I wasn’t relishing the journey to get to Decorex 2014. It’s former location in the grounds of the Royal Hospital at Chelsea was minutes from my old flat, but Syon Park for goodness sake?! But a remarkably smooth journey – involving three trains and a (complimentary) coach ride – later and I found myself standing outside a rather bleak looking tent in a bleak field on a bleak day, looking forward to seeing the treasures inside.

The entrance to the show lead visitors past a series of eight contemporary vignettes based on scenes from The Rake’s Progress by Hogarth. It was an odd conceit, the point of which wasn’t clear until I looked it up later on the Decorex website and discovered there was an association with the Sir John Soane’s Museum. However the realisation of these concepts was little contrived and seemed little more than an opportunity for some product placement.

The one set that caught my eye was The Orgy by Russell Sage (above left), though perhaps for the wrong reason. It reminded me of my friend Huma Humayun’s styling on the After Hours shoot for Schon magazine (above right), but where Huma’s styling was considered and artful, I thought Sage’s interpretation of the brothel scene just looked like the pile of clothes on my bedroom floor before I put the washing on!

 

However once inside I was more impressed with the exhibitors’ stands. My favourite was the Vessel Gallery stand which displayed a gorgeous collection of various glass pieces, including my friend Brett Manley’s fabulous cast glass mirror (detail, above). Brett’s work has always drawn inspiration from many different sources, but her hexagonal mirror is quite clearly the culmination of her work casting glass from ornate picture frames, something that she started in 2010 for our show ‘Era’ at the Cochrane Gallery.

My eye was of course trained for other makers that I know, so I was thrilled to see a beautiful display of glass pendants in various shades and shapes from Michael Ruh at the Design Nation stand and I couldn’t miss Eryka Isaak who filled 10 square metres with her huge glass bowls with a tough industrial edge.

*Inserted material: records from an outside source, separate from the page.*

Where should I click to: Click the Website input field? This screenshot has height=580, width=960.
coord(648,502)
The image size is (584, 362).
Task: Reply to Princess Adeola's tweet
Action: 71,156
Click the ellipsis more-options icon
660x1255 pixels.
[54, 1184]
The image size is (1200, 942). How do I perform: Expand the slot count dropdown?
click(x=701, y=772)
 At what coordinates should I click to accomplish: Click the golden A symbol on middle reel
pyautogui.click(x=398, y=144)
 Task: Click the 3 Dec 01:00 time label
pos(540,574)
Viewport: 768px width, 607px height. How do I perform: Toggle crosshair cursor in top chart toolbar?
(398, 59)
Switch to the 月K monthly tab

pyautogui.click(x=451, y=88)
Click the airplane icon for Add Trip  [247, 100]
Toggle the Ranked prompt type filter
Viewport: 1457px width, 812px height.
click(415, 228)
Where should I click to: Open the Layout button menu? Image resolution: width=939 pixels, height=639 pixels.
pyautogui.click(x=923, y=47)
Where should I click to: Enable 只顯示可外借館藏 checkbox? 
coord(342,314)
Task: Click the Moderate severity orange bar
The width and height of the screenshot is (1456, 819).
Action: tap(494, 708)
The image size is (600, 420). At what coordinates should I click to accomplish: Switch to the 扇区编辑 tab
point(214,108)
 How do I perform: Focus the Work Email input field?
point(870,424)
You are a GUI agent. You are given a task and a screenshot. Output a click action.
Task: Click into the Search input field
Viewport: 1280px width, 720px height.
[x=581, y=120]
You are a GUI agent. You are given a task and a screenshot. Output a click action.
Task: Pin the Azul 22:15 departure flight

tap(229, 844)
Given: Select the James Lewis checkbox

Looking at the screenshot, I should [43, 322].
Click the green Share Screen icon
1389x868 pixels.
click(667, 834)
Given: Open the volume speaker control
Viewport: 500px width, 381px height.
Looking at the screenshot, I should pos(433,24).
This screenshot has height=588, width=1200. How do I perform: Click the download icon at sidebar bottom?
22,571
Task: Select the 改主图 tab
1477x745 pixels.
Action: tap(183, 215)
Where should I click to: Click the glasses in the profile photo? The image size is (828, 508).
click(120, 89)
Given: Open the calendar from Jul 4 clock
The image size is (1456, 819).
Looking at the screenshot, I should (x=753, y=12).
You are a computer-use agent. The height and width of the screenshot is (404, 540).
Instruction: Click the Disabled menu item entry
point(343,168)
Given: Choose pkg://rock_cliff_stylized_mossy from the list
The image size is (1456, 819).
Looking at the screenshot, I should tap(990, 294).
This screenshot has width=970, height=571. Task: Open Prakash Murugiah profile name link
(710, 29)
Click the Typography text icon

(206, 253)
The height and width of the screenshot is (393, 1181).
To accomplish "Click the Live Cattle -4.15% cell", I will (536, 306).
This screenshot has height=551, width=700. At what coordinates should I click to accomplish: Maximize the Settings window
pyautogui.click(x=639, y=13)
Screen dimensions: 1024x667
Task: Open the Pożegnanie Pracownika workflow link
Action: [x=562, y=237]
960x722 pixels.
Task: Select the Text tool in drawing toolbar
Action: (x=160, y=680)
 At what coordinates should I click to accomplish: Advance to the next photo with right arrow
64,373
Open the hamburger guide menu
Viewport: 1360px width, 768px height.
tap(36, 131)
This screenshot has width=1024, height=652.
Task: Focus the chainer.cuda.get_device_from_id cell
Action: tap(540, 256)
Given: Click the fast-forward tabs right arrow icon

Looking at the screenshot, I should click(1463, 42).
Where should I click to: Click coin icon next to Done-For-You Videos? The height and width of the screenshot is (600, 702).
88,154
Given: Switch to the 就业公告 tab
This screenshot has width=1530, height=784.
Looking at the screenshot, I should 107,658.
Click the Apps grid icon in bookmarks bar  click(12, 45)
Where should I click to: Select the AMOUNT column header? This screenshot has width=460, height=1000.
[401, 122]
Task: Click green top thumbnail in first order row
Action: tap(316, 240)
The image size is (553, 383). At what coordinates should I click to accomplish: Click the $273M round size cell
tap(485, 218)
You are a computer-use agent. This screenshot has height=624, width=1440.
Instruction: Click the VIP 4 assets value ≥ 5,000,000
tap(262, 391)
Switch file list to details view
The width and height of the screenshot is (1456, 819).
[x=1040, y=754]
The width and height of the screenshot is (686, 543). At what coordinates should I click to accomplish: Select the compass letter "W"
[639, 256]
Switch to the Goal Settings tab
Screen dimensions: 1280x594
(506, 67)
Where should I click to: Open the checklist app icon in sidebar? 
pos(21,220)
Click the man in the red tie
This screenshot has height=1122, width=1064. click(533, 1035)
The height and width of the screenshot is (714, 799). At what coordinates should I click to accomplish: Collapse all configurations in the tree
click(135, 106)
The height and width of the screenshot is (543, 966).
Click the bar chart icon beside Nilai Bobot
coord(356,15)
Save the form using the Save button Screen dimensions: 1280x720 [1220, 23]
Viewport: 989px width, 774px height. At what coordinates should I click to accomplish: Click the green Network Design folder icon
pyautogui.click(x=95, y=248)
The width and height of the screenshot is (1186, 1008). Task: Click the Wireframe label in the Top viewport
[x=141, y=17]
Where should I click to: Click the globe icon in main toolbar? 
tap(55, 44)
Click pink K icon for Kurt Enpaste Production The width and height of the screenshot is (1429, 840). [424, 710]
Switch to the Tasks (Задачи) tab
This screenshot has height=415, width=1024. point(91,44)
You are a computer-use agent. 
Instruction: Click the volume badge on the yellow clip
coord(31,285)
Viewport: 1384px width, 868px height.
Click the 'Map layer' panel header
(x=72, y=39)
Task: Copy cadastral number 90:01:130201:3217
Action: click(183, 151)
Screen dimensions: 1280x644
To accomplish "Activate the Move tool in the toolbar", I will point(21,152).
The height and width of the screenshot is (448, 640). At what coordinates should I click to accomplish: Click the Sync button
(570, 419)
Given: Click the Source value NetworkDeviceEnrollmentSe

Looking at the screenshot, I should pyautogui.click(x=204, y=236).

Most spectacular was Christoper Jenner‘s Cloud installation made from his blown glass ‘Urbem’ lights (above) which, as Christopher himself explained to us, were inspired by the meeting of craft and technology in 19th century street lighting in Milan. My glass radar had quite clearly been switched on as I noticed the same lighting in use on the Lapicida stand.

Studio Lucid

Finally another favourite from the show appeared to be lighting of some sort from Studio Lucid but hung like a sculptural installation within its own little walled off section at the end of the Heathfield & Co stand. I stood for a few minutes trying to work it out but, because of the wall, I was as invisible to the stand holders as they were to me and no one came to relieve me of my confusion… perhaps a lesson that though the stands rightly should look beautiful, practicality has its place too?